Em 1980, os organizadores dos Jogos Olímpicos de Inverno de Lake Placid, nos Estados Unidos, assustaram-se quando a falta de nevascas nas montanhas da charmosa vila no estado de Nova York impediu que as pistas de cross-country fossem cobertas pelo gelo. Para receber as competições, eles foram obrigados a contratar caminhões abarrotados de neve artificial. Foi a primeira vez que o mundo esportivo enfrentou o que, soube-se mais tarde, era reflexo dos efeitos das mudanças climáticas. Com o passar dos anos, e o avanço do aquecimento global, o cenário agravou-se. Nos Jogos de Sochi-2014, na Rússia, 80% da neve usada nas arenas esportivas era artificial. Em PyeongChang-2018, na Coreia do Sul, o índice chegou a 90%. A nova edição da Olimpíada de Inverno, aberta oficialmente na sexta-feira 4, em Pequim, quebrou um triste recorde. Toda a neve do evento — sim, 100% — não veio dos desígnios da natureza, mas de fábricas erguidas pelo homem.

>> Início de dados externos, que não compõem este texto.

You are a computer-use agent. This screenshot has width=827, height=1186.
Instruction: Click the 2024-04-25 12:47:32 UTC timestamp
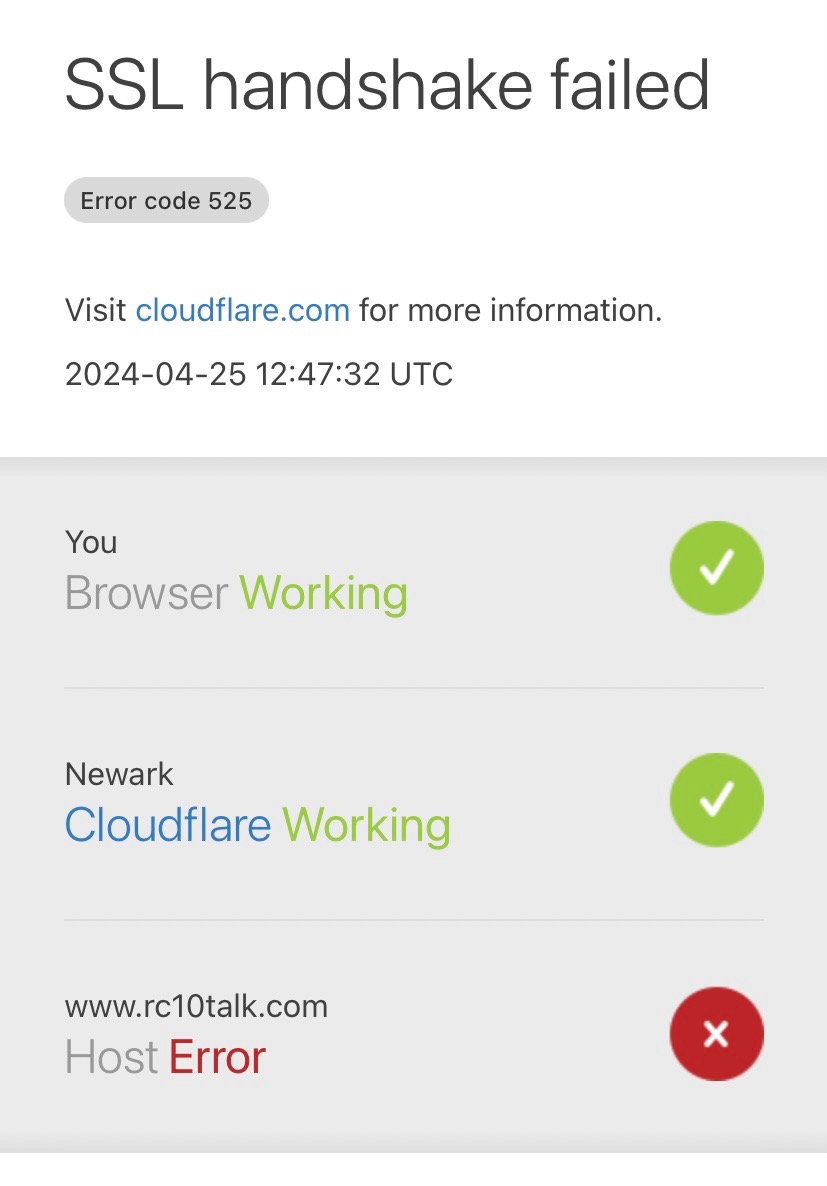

A neve natural está escasseando em muitas regiões do mundo, inclusive nas duas áreas próximas a Pequim, Yanqing e Zhangjiakou, onde acontecerão as provas de montanha. O problema é que também falta água, matéria-prima para a fabricação mecânica dos flocos. Cria-se, como consequência, um círculo vicioso que poderá pôr em risco a realização de futuros Jogos. Em Pequim, a fabricação da neve será feita pela empresa italiana TechnoAlpin, fornecedora dos 100 geradores e 300 canhões que trabalharão para cobrir as pistas de esqui com um manto de neve branco, fofo e antinatural. A tecnologia envolve o uso de ferramentas que produzem uma mistura de água e ar comprimido. No contato com o ar frio, que é regulado por meio de um algoritmo, as microgotas congelam-se e formam cristais de neve a caminho do solo. Os equipamentos trazem potentes ventiladores que lançam os flocos nas pistas.
Ambientalistas calculam que os chineses usarão 185,5 milhões de litros de água de fontes naturais na produção de neve artificial, embora os organizadores dos Jogos assegurem que o atual sistema de fabricação empregue 20% menos líquido do que outros métodos. Além disso, o comitê acrescentou que o abastecimento local não será prejudicado, porque serão adotados métodos de reciclagem como coletar neve derretida em lagos de retenção e acondicionar o excesso das chuvas de verão em depósitos.
Um estudo realizado por pesquisadores do Sport Ecology Group, da Universidade Loughborough, na Inglaterra, e pelo grupo ambiental multinacional Protect Our Winters mostrou que não é tão simples assim. “Não se trata apenas do uso intensivo de água e energia, frequentemente associado a produtos químicos que retardam o derretimento”, diz o relatório. “O uso de neve artificial oferece uma superfície que muitos concorrentes dizem ser imprevisível e perigosa.” De acordo com a pesquisa, estações de neve irregulares e o derretimento rápido das coberturas de baixo nível estão se tornando mais comuns. “O risco é claro: o aquecimento causado pelo homem está ameaçando o futuro dos esportes de inverno”, diz o levantamento. “Também está se reduzindo o número de locais climaticamente adequados para os Jogos de Inverno.”
Desde que Chamonix abrigou os primeiros Jogos de Inverno, em 1924, 21 cidades serviram de sede das competições. Os pesquisadores avaliam que, até 2050, apenas dez terão os níveis naturais de queda de neve para sediar um evento dessa natureza. A francesa Chamonix está numa lista de alto risco, assim como localidades na Noruega, França e Áustria. A experiência chinesa mostra que já chegou o dia em que se depende de máquinas e não da natureza para competir na neve. E o cenário tende a piorar.